Click txInternal function box.
Click VIEW menu at the top.
Select Source. You should be presented with this screen:

Screenshot of pprof web UI view of source.
You got the culprit! Don’t be fooled by it’s innocuous look, it’s a heap allocation! This is because of the compiler escape analysis of Ioctl() at line 223, the compiler doesn’t know what the function will do with the unsafe pointer.
Now try to find a way to make the code not allocate, then iterate until you zapped all allocations you found that are worth fixing.

One word of caution

Before optimizing a loop, make sure it’s actually a hot code path.
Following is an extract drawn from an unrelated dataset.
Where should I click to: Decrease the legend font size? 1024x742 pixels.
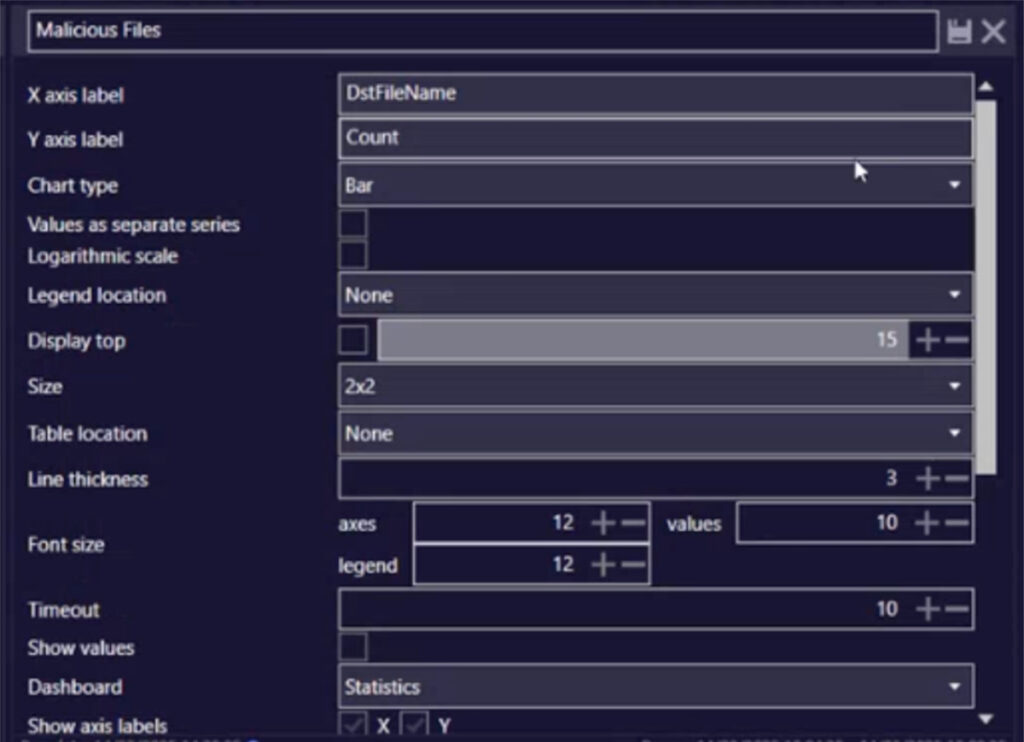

This can be asserted via profiling, provided by the runtime/pprof package. Also beware of microbenchmarks, which can occasionally lie and turn you into a rabbit hole optimizing unimportant things.

If you care about performance on a Raspberry Pi or on ARM in general, run the benchmarks there. The Go compiler optimizations and CPU performance characteristics are wildly different.

Still, putting objects on the stack is generally a safe bet.